Ante tamaña problemática en todo sentido, amerita ser ahorrativos a efecto de siquiera paliar nosotros mismos el asunto. Si concierne al tema de los energéticos, se hace imperioso habida cuenta que sale a luz el agotamiento de esos recursos fósiles. En la actualidad los combustibles sobrepasan cualquier cálculo al azar.
Si no se ejecutan medidas a la mayor brevedad posible, relativas al ahorro de la gasolina, diésel y búnker, tampoco está lejano el instante que estos sean solamente mera historia perdida en el tiempo. Circunstancia obligada al reconocimiento que la madre naturaleza, como todo en la vida llega a un punto final.
Sin embargo, atenernos a ese hábito que inscribe la cultura específica del obligado ahorro de los carburantes, llegamos a la conclusión penosa que en nuestro medio ello es algo imposible. Como el fracaso del transporte urbano y extraurbano sigue su curso campante, el parque vehicular tiene visos de incrementar su proliferación.

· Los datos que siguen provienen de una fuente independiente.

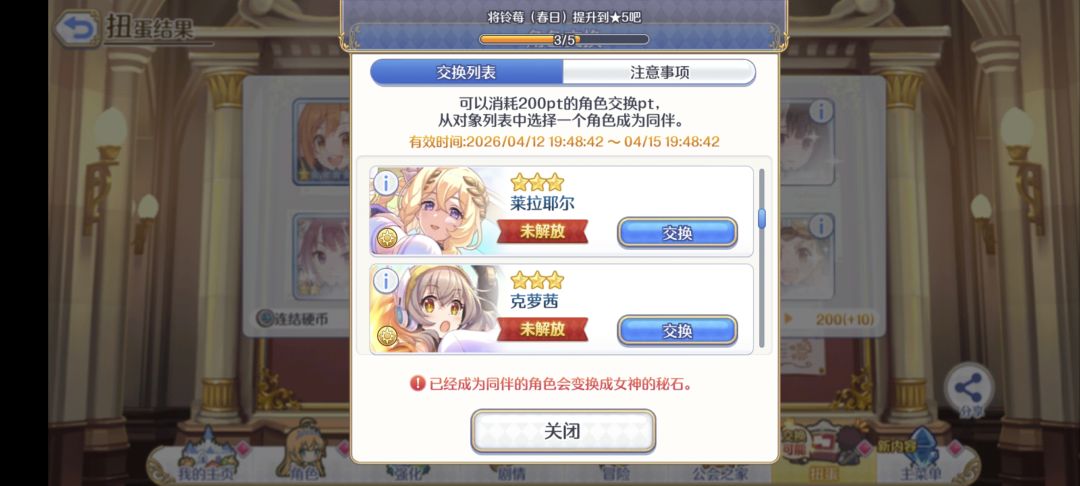
Task: Select 莱拉耶尔 character portrait thumbnail
Action: click(x=438, y=211)
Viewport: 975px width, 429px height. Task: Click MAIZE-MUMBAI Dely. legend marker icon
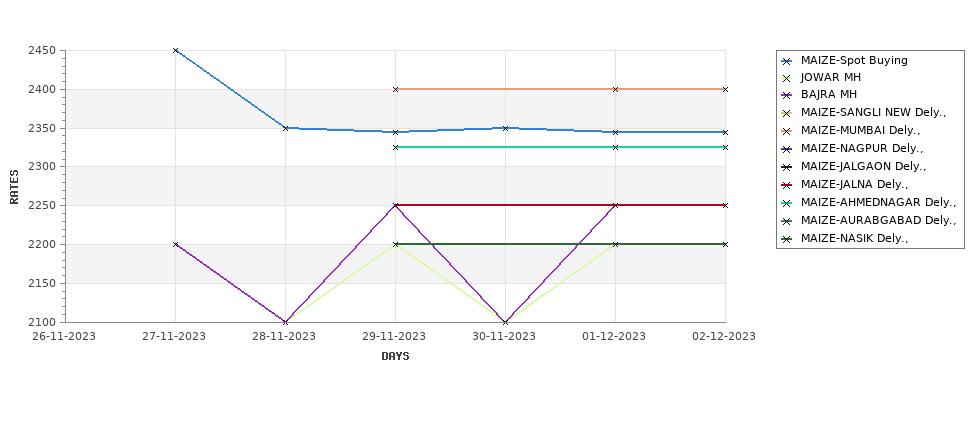787,131
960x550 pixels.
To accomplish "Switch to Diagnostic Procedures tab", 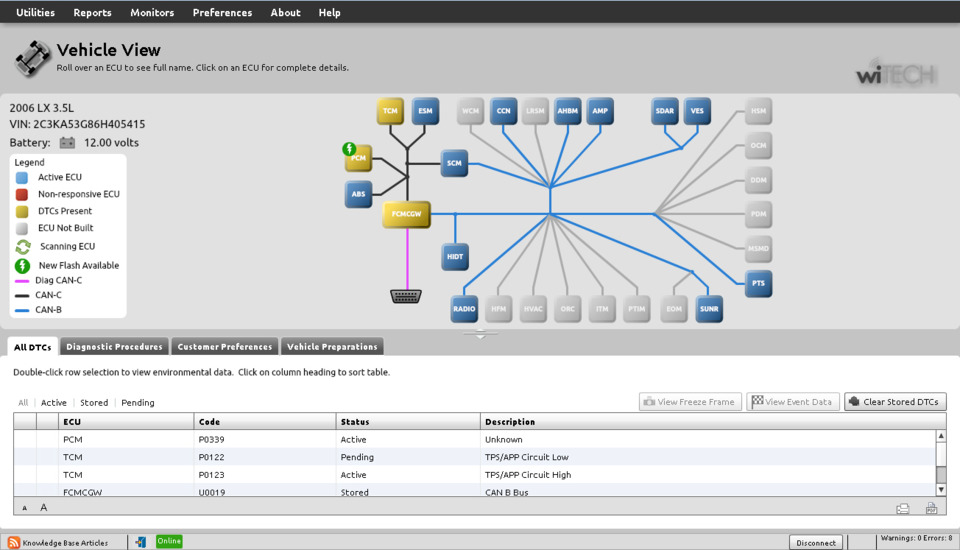I will pyautogui.click(x=114, y=347).
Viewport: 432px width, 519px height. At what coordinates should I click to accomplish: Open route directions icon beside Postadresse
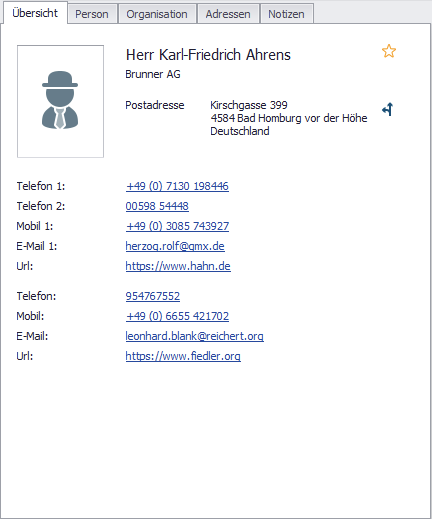388,109
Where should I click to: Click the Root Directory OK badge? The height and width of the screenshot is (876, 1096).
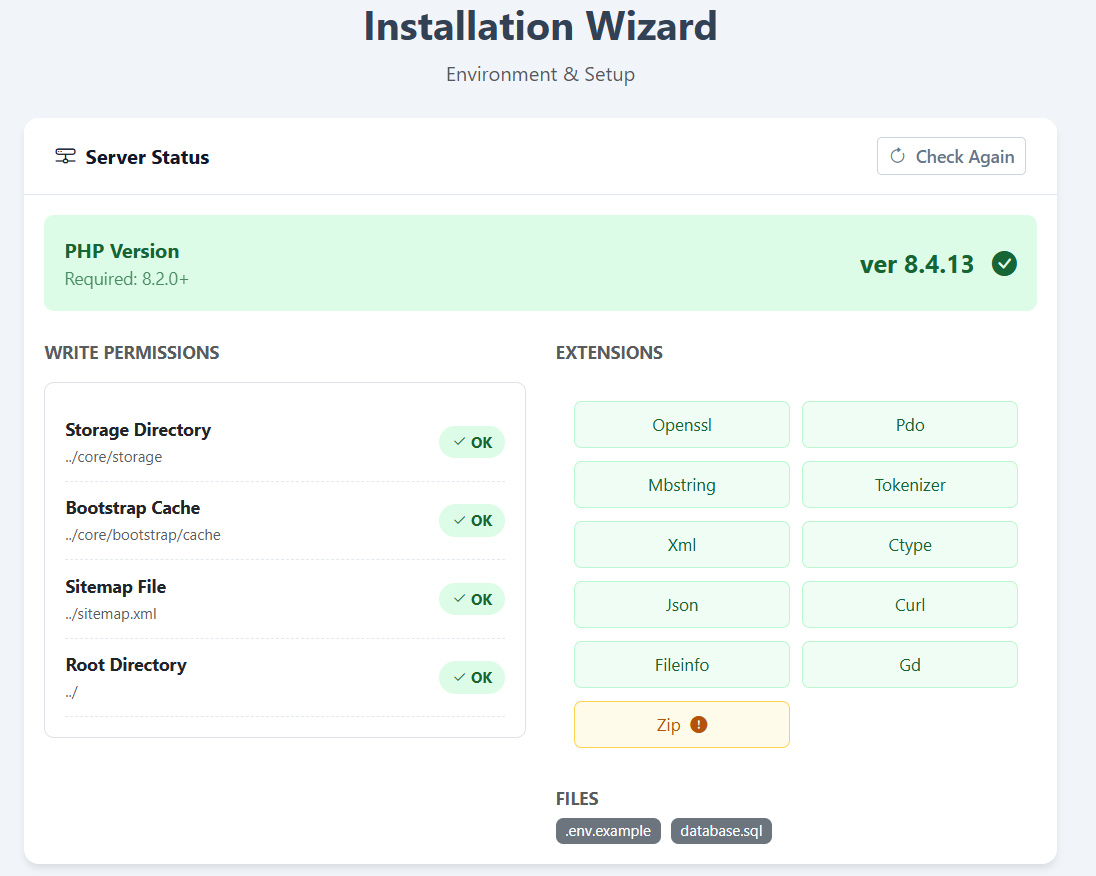click(x=472, y=677)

Cualquier mortal hace esfuerzos denodados con tal de agenciarse de un automóvil que le permite comodidad para sí y los suyos. Cada unidad de ese tipo consume considerable cantidad de combustible, de espaldas por supuesto al deseable ahorro, máxime que también significa carga a los bolsillos.

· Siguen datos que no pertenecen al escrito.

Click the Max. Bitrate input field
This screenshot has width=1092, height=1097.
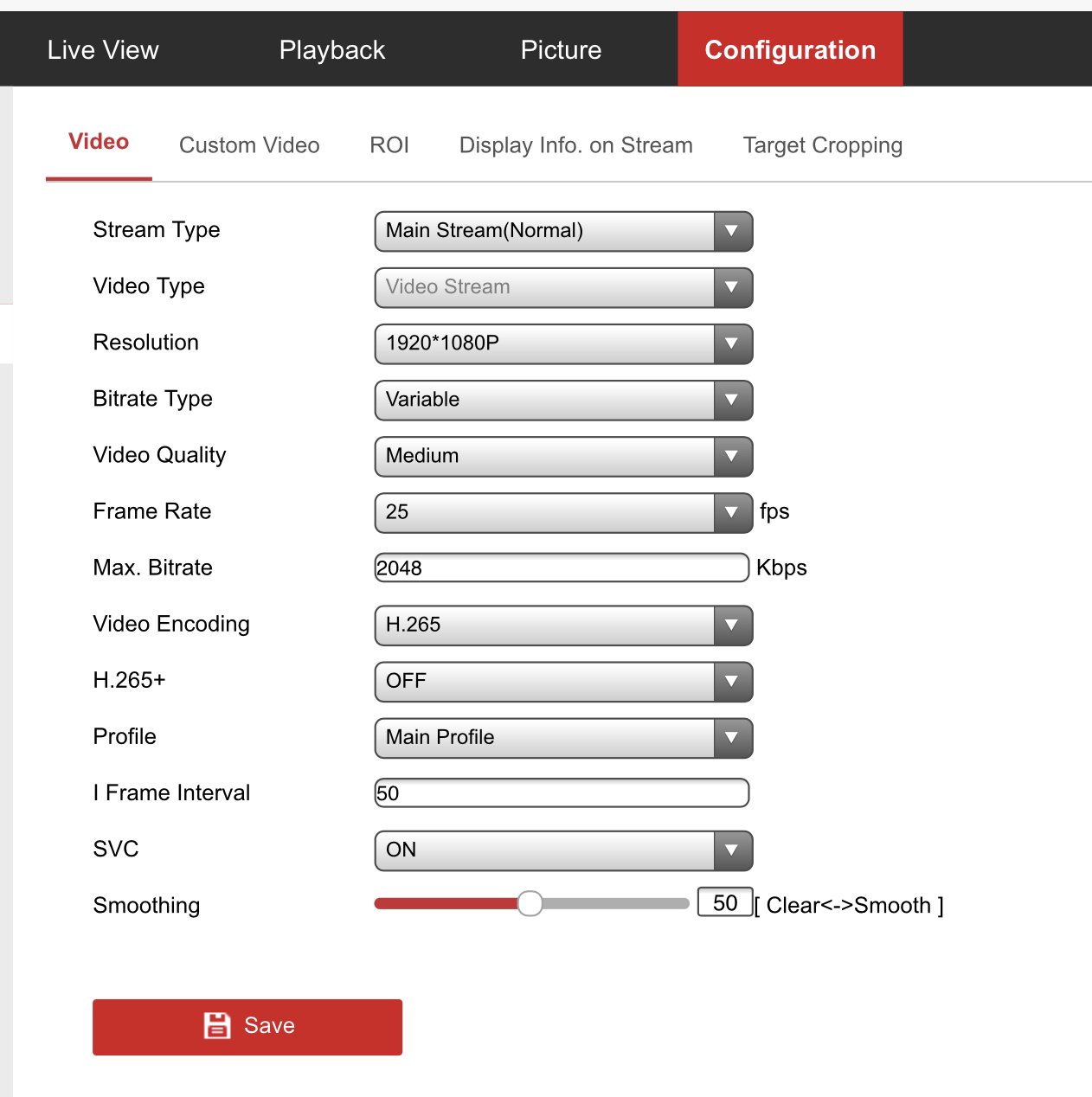click(x=561, y=568)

En este orden de ideas cabe mencionar asimismo que por la carencia manifiesta de la cultura del ahorro, caemos directo al abismo. El desbarajuste de los propios ingresos mensuales, o de otra índole, pronto hacemos uso indebido evidente. Caemos en el marco tajante de pan para hoy, hambre segura para mañana.
E1 régimen de austeridad resulta, visto está, que es la medida oportuna de salvación la hacemos por un lado, ajenos a ese propósito, equivalente a la indispensable moderación. Implica sin vacilación de ninguna especie, únicamente a recurrir a lo estrictamente necesario, y que no se nos esponje el corazón
Siguiendo igual línea de pensamiento, abordamos lo tocante a la cultura del uso del agua entubada. Conscientes de constituir otro recurso natural que a diario es notoria su condición de deficitaria, nos importa un comino la extinción de sus fuentes de abastecimiento. Distante de ahorrar dicho recurso necesario para la existencia.

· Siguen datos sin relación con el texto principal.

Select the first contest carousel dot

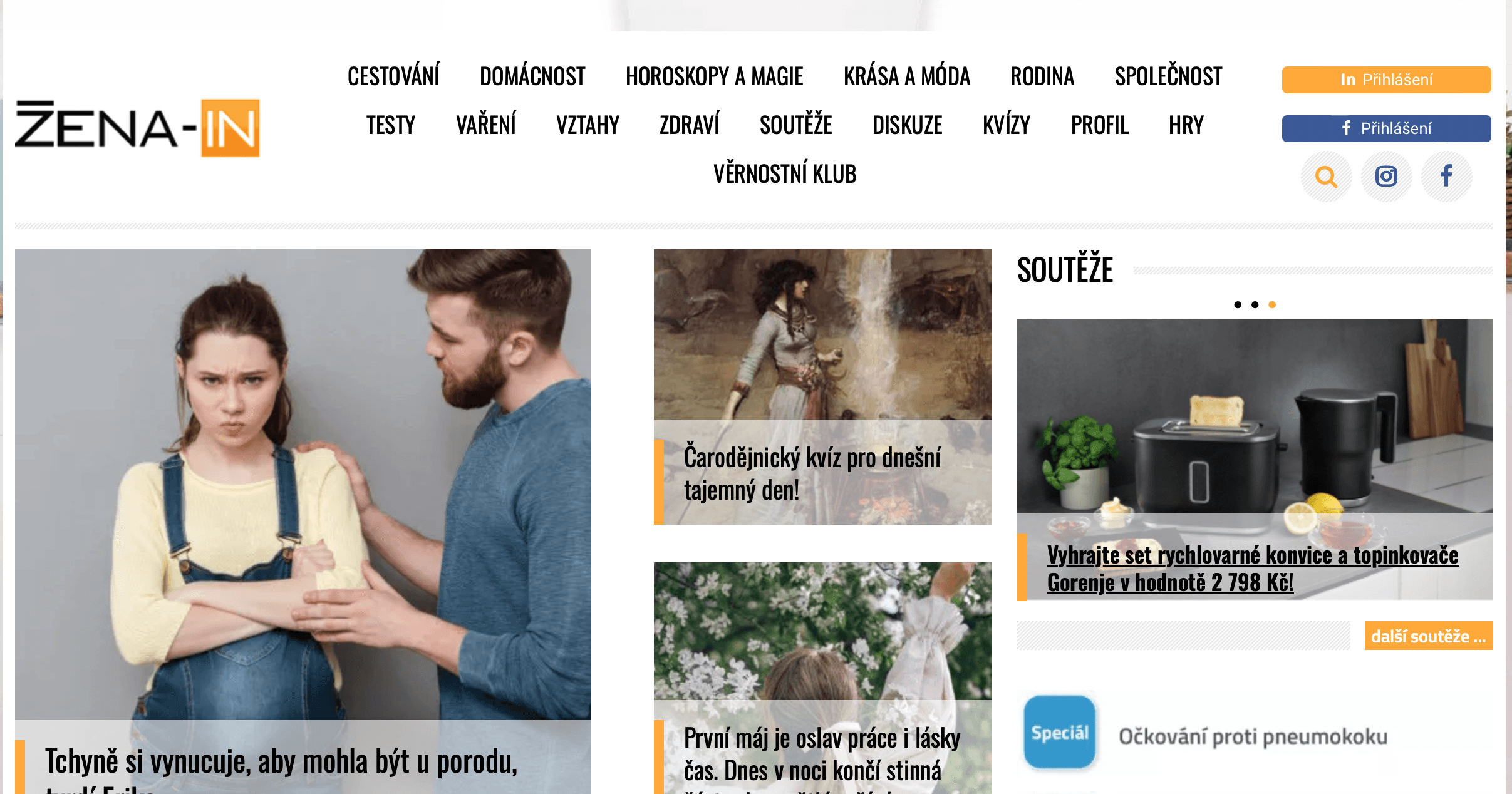[1237, 305]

Resulta contradictorio y antisocial sobre todo, llevar a cabo acciones de tipo manguerear el auto, muros, ventanas y puertas, además de la acera y el jardín en forma cotidiana. También la cultura del ahorro del líquido vital viene a ser un mecanismo conveniente y por demás urgente.
Y qué decir de la cultura ahorrativa respecto a la electricidad, asunto al borde de la crisis, gracias a las alzas del petróleo, reflejadas en este caso. El uso racional conforma otra de las medidas a poner en práctica o marcha. Las circunstancias lo demandan de colaborar toda la población usuaria del servicio.